Exercise instructions: The records below are to be written out again, exactly as they appear.

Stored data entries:

>>>>

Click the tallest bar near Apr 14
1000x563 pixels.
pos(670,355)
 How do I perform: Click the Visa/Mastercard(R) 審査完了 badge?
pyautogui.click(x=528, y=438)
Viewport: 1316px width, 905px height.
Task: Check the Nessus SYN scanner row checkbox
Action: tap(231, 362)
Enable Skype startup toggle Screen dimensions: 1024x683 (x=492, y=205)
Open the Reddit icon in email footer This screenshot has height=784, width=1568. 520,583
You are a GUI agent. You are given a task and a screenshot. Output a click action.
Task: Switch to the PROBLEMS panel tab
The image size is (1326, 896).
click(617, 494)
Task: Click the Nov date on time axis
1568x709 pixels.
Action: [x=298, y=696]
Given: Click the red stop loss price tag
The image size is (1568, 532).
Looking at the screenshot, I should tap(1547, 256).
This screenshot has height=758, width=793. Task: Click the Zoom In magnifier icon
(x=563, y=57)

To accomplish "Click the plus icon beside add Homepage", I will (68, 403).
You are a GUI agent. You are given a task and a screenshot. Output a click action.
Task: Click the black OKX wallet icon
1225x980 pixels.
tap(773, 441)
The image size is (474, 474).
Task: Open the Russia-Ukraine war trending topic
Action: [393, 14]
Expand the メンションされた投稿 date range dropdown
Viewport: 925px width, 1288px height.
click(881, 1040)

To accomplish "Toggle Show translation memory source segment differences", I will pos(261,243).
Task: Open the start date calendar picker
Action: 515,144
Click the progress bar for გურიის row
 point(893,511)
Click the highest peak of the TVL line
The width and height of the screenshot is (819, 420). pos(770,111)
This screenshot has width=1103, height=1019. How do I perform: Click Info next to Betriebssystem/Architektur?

<<<<

Task solution:
Click the tallest bar near Apr 14
1000x563 pixels.
pos(670,355)
 How do I perform: Click the Visa/Mastercard(R) 審査完了 badge?
pyautogui.click(x=528, y=438)
Viewport: 1316px width, 905px height.
Task: Check the Nessus SYN scanner row checkbox
Action: tap(231, 362)
Enable Skype startup toggle Screen dimensions: 1024x683 (x=492, y=205)
Open the Reddit icon in email footer This screenshot has height=784, width=1568. 520,583
You are a GUI agent. You are given a task and a screenshot. Output a click action.
Task: Switch to the PROBLEMS panel tab
The image size is (1326, 896).
click(617, 494)
Task: Click the Nov date on time axis
1568x709 pixels.
Action: [x=298, y=696]
Given: Click the red stop loss price tag
The image size is (1568, 532).
Looking at the screenshot, I should tap(1547, 256).
This screenshot has height=758, width=793. Task: Click the Zoom In magnifier icon
(x=563, y=57)

To accomplish "Click the plus icon beside add Homepage", I will (68, 403).
You are a GUI agent. You are given a task and a screenshot. Output a click action.
Task: Click the black OKX wallet icon
1225x980 pixels.
tap(773, 441)
The image size is (474, 474).
Task: Open the Russia-Ukraine war trending topic
Action: [393, 14]
Expand the メンションされた投稿 date range dropdown
Viewport: 925px width, 1288px height.
click(881, 1040)

To accomplish "Toggle Show translation memory source segment differences", I will pos(261,243).
Task: Open the start date calendar picker
Action: 515,144
Click the progress bar for გურიის row
 point(893,511)
Click the highest peak of the TVL line
The width and height of the screenshot is (819, 420). pos(770,111)
This screenshot has width=1103, height=1019. How do I perform: Click Info next to Betriebssystem/Architektur?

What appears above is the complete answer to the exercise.